<<<<

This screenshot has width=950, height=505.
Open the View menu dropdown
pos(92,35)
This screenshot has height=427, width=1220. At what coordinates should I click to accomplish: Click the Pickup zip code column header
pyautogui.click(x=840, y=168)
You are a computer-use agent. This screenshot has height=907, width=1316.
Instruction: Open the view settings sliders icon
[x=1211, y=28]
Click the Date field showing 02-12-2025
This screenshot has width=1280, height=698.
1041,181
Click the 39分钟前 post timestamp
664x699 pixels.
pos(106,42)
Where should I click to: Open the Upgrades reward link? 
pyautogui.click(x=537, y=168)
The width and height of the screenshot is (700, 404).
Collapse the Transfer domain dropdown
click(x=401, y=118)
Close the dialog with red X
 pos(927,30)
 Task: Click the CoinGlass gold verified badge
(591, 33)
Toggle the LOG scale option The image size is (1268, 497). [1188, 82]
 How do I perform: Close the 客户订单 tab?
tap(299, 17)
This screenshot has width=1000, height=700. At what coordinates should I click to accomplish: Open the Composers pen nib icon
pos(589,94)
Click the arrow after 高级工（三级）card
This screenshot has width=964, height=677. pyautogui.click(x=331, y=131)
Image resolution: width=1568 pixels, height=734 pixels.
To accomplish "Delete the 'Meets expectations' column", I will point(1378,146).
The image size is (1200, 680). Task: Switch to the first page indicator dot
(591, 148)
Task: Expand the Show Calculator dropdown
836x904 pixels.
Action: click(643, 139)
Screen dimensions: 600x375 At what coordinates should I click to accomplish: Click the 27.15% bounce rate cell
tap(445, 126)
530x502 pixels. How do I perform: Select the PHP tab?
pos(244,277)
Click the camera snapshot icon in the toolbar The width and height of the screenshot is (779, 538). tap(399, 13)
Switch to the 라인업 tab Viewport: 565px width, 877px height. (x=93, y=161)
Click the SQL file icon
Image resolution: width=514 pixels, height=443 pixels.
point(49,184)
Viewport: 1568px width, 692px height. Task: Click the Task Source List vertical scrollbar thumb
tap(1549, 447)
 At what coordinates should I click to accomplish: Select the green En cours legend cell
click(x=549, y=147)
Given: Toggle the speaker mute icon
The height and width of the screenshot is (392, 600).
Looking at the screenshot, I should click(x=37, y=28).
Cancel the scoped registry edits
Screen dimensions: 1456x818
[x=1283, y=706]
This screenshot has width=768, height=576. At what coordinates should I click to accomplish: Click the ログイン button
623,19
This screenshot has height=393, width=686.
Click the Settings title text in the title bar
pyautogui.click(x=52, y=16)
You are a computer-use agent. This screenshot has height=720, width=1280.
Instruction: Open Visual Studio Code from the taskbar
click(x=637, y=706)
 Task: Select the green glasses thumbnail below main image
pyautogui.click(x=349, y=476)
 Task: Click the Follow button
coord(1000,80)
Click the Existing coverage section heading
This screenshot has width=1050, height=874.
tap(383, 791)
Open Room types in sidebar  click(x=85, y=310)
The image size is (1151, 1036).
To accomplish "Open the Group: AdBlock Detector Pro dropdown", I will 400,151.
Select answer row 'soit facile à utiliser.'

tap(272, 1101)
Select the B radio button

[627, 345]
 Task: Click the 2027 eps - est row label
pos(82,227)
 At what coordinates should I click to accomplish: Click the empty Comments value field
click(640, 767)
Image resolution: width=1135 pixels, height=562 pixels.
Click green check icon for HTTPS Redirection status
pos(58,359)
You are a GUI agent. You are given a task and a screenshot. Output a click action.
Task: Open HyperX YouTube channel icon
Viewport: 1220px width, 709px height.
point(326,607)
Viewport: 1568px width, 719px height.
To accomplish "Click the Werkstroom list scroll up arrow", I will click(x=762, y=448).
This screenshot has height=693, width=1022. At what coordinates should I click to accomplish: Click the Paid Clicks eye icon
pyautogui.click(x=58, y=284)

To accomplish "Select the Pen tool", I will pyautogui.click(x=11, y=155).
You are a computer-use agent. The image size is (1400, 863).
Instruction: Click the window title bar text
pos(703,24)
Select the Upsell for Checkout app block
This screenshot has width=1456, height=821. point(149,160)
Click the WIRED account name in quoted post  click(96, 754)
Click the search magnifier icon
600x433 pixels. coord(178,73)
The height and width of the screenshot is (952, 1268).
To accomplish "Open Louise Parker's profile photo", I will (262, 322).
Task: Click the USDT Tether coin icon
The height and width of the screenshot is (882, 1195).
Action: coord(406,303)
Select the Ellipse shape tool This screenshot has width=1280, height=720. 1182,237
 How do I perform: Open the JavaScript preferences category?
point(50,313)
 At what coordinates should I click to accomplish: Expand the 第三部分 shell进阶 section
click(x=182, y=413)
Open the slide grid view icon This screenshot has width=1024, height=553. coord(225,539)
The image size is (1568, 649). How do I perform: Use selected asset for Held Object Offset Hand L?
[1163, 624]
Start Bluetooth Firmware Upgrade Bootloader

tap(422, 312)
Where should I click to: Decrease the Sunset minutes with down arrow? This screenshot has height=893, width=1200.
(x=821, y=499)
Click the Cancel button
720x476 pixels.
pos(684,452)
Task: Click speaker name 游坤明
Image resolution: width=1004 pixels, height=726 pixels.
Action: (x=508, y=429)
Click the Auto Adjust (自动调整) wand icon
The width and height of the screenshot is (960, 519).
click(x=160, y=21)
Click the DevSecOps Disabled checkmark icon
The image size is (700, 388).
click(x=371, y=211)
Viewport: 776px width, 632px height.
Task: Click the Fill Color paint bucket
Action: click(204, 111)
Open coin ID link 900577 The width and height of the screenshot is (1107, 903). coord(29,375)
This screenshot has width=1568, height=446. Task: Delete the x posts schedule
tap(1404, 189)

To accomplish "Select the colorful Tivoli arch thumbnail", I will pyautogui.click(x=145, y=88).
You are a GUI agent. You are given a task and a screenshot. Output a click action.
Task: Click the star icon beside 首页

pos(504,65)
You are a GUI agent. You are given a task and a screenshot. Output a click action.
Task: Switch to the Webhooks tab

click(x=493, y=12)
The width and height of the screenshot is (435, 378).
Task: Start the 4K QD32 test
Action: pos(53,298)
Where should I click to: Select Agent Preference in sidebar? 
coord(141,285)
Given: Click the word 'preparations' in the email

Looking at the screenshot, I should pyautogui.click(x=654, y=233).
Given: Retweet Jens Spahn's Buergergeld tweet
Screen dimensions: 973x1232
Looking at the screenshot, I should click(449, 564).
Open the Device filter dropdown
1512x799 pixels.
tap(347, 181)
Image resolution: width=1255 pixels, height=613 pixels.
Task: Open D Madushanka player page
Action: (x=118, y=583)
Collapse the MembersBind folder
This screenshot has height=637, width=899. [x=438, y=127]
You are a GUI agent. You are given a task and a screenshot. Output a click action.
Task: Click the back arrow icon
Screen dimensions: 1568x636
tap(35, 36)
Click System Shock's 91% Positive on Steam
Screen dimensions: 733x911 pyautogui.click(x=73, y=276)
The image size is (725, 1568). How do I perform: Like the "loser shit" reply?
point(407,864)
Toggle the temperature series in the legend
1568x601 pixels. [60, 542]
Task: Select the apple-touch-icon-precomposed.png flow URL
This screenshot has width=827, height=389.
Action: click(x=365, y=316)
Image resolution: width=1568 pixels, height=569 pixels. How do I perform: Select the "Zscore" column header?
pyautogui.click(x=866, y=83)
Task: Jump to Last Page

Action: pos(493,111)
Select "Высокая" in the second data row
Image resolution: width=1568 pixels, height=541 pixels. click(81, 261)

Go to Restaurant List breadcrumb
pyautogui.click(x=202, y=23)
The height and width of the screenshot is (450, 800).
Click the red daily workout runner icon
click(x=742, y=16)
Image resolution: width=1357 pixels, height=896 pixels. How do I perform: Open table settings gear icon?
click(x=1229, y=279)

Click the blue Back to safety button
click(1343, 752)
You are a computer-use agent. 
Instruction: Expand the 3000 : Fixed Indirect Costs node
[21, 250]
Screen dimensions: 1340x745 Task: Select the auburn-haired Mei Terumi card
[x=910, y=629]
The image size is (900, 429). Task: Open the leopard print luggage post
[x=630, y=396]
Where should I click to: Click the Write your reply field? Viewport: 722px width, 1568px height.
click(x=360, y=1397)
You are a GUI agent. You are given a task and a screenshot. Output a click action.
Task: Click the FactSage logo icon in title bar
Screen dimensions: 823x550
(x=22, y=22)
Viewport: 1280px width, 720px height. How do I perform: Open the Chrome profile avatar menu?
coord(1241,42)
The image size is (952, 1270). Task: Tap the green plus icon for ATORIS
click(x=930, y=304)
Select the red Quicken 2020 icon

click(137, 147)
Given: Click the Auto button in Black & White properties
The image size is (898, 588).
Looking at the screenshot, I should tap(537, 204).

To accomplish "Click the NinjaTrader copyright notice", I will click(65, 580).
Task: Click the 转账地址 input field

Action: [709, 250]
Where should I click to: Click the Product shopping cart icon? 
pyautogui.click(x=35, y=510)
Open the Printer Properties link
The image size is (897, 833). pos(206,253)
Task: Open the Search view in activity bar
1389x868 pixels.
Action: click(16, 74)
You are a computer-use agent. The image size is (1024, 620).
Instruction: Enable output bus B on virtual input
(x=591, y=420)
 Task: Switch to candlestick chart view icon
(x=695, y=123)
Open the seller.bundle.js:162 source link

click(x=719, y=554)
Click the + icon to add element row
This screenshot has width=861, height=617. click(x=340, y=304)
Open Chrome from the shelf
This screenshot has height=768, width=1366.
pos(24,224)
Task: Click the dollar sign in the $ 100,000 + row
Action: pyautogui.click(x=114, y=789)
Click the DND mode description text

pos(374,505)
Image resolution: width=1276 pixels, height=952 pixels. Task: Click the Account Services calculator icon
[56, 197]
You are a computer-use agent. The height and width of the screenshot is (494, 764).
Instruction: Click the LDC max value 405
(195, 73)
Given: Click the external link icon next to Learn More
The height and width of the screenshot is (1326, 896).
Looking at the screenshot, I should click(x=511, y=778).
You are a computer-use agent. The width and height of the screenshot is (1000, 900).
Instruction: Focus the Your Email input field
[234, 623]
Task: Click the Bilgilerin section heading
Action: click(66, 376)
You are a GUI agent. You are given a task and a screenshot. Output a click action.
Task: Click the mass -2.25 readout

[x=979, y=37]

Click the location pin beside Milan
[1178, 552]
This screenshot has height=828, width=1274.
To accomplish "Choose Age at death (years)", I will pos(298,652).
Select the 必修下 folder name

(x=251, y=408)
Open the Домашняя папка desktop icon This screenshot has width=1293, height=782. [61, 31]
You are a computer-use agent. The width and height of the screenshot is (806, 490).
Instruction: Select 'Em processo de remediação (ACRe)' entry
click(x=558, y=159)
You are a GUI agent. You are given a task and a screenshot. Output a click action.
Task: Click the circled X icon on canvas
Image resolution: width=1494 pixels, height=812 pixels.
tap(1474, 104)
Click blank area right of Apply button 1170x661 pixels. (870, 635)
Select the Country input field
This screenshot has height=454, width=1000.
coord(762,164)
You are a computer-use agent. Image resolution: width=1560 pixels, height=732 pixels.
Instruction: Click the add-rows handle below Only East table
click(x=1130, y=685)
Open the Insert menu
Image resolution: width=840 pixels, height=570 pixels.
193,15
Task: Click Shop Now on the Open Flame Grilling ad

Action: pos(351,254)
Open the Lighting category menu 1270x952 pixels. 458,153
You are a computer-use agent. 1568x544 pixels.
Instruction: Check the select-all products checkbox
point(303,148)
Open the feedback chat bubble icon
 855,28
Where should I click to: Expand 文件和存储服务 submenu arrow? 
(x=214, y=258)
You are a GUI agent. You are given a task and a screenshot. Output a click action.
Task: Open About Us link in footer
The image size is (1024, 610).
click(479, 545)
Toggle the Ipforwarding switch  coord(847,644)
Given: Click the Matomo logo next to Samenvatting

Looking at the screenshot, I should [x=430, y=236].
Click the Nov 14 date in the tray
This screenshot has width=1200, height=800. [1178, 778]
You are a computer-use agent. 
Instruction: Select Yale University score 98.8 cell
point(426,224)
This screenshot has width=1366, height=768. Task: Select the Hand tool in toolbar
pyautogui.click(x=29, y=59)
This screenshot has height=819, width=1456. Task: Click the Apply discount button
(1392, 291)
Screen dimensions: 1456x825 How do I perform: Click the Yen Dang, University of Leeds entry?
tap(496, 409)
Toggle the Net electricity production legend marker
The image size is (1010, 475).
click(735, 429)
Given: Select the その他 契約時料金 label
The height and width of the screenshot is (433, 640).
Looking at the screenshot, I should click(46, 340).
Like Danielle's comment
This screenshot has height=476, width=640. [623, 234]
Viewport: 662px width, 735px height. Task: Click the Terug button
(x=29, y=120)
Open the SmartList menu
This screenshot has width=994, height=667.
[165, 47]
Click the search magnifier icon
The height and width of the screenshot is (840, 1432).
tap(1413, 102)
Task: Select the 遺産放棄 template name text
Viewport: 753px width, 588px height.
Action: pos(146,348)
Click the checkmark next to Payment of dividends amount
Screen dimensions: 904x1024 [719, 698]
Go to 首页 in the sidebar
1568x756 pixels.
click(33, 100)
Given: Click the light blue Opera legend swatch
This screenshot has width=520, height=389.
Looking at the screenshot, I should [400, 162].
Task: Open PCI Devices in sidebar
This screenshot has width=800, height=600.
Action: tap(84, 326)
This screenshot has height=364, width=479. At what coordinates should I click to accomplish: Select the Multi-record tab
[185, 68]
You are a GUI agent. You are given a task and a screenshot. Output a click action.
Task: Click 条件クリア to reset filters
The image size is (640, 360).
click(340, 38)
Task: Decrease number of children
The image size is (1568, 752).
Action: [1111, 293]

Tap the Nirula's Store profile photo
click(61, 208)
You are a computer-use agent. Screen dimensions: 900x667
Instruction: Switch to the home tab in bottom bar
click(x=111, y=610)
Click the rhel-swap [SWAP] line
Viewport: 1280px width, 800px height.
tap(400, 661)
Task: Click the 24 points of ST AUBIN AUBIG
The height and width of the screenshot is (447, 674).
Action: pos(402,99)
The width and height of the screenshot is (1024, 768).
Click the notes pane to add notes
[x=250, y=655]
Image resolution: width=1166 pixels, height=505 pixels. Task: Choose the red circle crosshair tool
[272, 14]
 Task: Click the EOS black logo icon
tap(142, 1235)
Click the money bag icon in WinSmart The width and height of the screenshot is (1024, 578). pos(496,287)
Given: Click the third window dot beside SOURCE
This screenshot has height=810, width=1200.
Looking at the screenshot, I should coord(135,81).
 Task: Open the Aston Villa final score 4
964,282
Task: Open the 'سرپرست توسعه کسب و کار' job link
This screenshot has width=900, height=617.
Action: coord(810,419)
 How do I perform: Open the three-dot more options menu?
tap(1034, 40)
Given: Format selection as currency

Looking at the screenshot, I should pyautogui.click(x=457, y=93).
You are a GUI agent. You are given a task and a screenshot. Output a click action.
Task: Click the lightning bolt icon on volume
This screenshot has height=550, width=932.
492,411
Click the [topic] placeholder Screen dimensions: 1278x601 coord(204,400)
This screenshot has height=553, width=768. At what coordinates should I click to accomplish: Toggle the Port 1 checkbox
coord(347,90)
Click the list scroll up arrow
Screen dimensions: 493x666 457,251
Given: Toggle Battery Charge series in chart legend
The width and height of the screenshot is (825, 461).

>>>>

The task - Look above for the line holding "The height and width of the screenshot is (1326, 896)." and the line holding "Toggle the Ipforwarding". Retype both, and every line between them, word for word and nothing else.

Solution to the exercise -
The height and width of the screenshot is (1326, 896).
Looking at the screenshot, I should click(x=511, y=778).
You are a computer-use agent. The width and height of the screenshot is (1000, 900).
Instruction: Focus the Your Email input field
[234, 623]
Task: Click the Bilgilerin section heading
Action: click(66, 376)
You are a GUI agent. You are given a task and a screenshot. Output a click action.
Task: Click the mass -2.25 readout

[x=979, y=37]

Click the location pin beside Milan
[1178, 552]
This screenshot has height=828, width=1274.
To accomplish "Choose Age at death (years)", I will pos(298,652).
Select the 必修下 folder name

(x=251, y=408)
Open the Домашняя папка desktop icon This screenshot has width=1293, height=782. [61, 31]
You are a computer-use agent. The width and height of the screenshot is (806, 490).
Instruction: Select 'Em processo de remediação (ACRe)' entry
click(x=558, y=159)
You are a GUI agent. You are given a task and a screenshot. Output a click action.
Task: Click the circled X icon on canvas
Image resolution: width=1494 pixels, height=812 pixels.
tap(1474, 104)
Click blank area right of Apply button 1170x661 pixels. (870, 635)
Select the Country input field
This screenshot has height=454, width=1000.
coord(762,164)
You are a computer-use agent. Image resolution: width=1560 pixels, height=732 pixels.
Instruction: Click the add-rows handle below Only East table
click(x=1130, y=685)
Open the Insert menu
Image resolution: width=840 pixels, height=570 pixels.
193,15
Task: Click Shop Now on the Open Flame Grilling ad

Action: pos(351,254)
Open the Lighting category menu 1270x952 pixels. 458,153
You are a computer-use agent. 1568x544 pixels.
Instruction: Check the select-all products checkbox
point(303,148)
Open the feedback chat bubble icon
 855,28
Where should I click to: Expand 文件和存储服务 submenu arrow? 
(x=214, y=258)
You are a GUI agent. You are given a task and a screenshot. Output a click action.
Task: Open About Us link in footer
The image size is (1024, 610).
click(479, 545)
Toggle the Ipforwarding switch  coord(847,644)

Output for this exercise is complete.